Extracted records:
>>
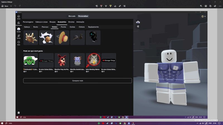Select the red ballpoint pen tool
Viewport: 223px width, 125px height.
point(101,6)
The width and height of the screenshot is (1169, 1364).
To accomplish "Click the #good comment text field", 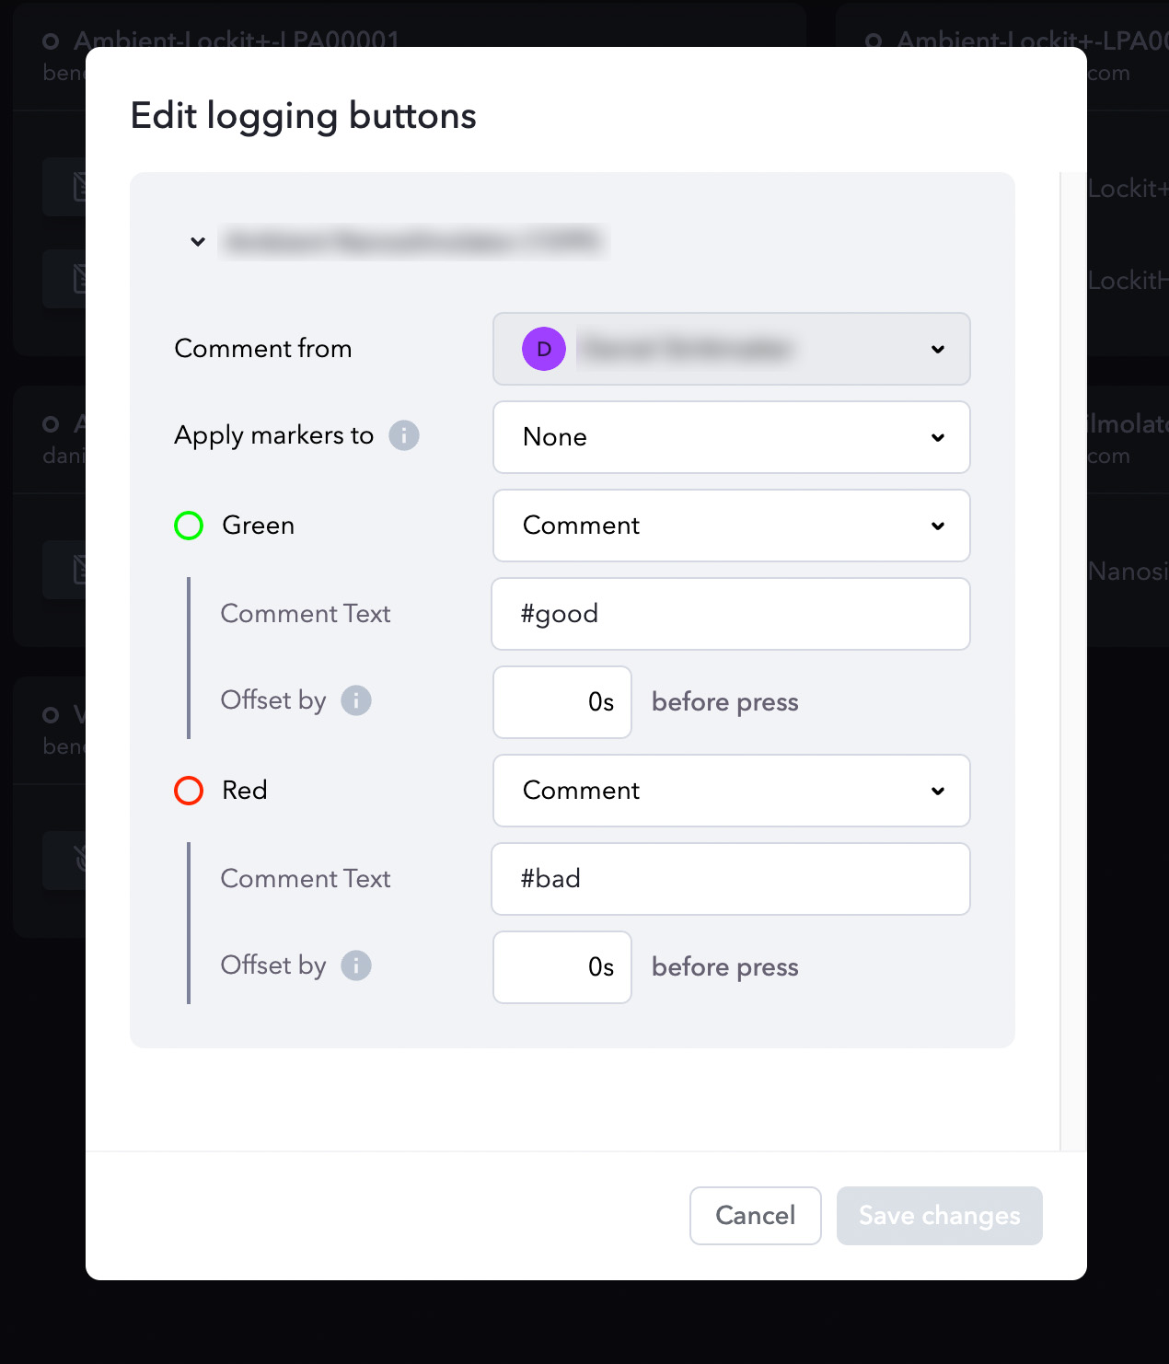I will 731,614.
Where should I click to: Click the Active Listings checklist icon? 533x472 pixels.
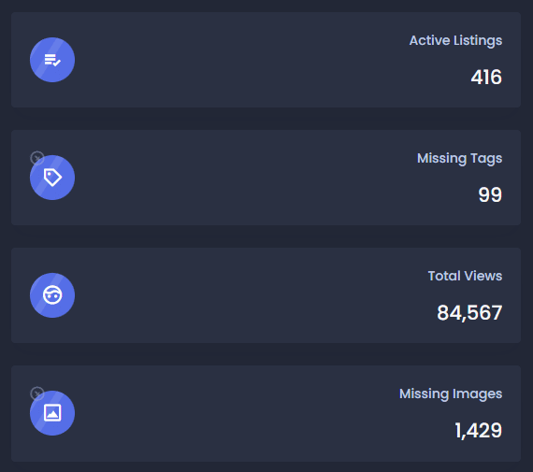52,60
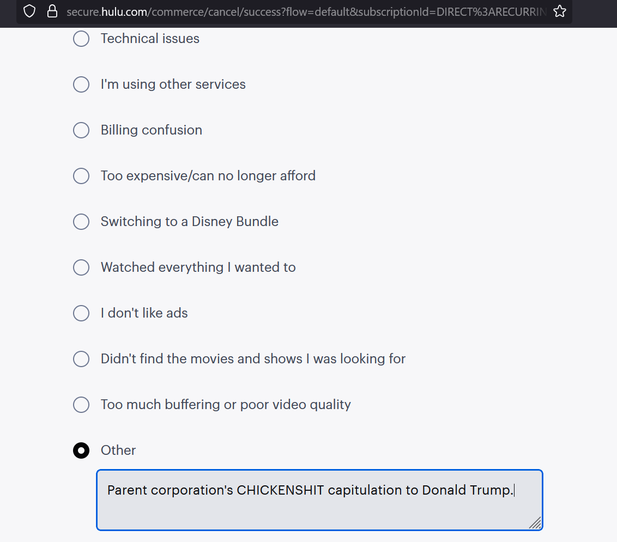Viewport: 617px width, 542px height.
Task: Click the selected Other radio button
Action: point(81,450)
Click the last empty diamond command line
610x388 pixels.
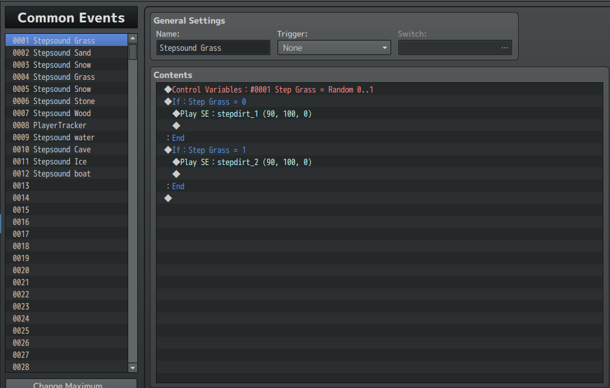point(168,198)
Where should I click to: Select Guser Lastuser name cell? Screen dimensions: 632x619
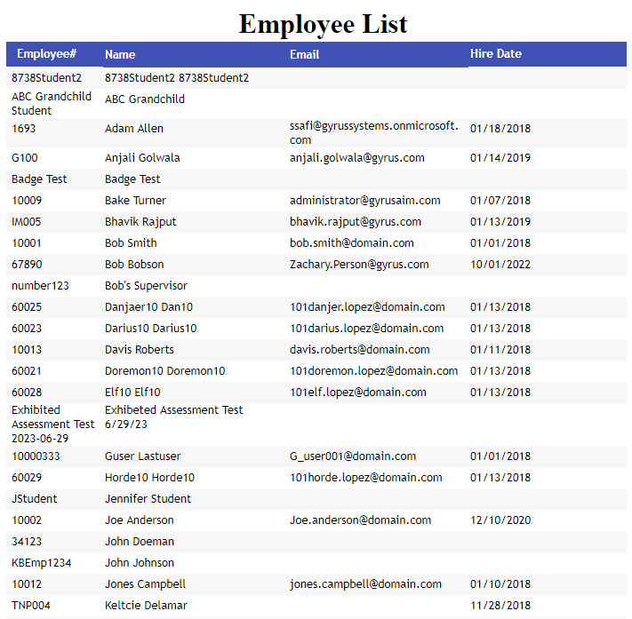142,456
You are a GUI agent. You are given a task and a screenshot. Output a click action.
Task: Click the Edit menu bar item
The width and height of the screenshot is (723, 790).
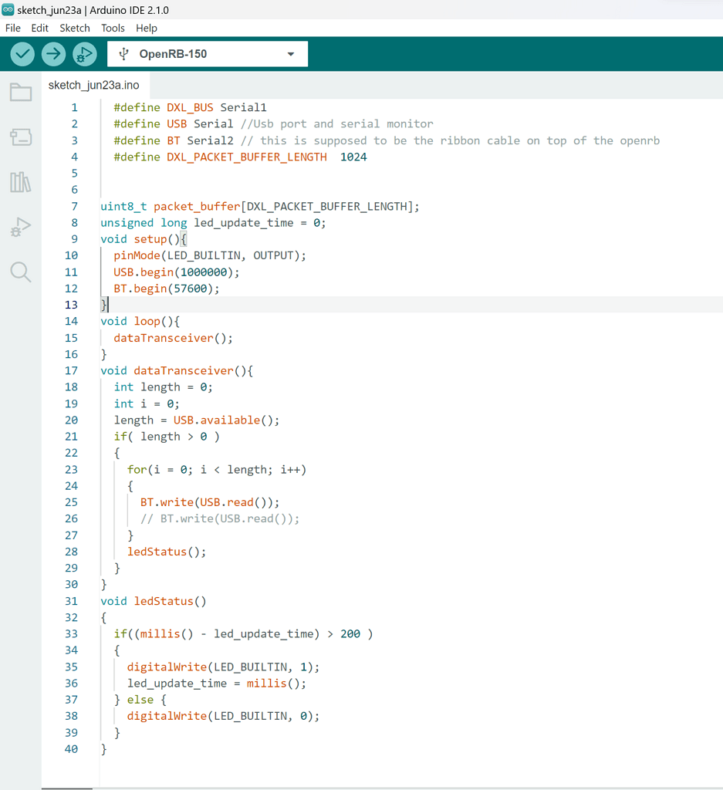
<<
Set problem:
Rewrite the stretch of data from the line containing "Click the last empty diamond command line" through the end, replacing "screenshot" with "screen image" and keeping everything else the same. Leave the pictures out of your answer.

Exercise output:
Click the last empty diamond command line
610x388 pixels.
point(168,198)
Where should I click to: Select Guser Lastuser name cell? Screen dimensions: 632x619
142,456
You are a GUI agent. You are given a task and a screen image. Output a click action.
Task: Click the Edit menu bar item
The width and height of the screen image is (723, 790).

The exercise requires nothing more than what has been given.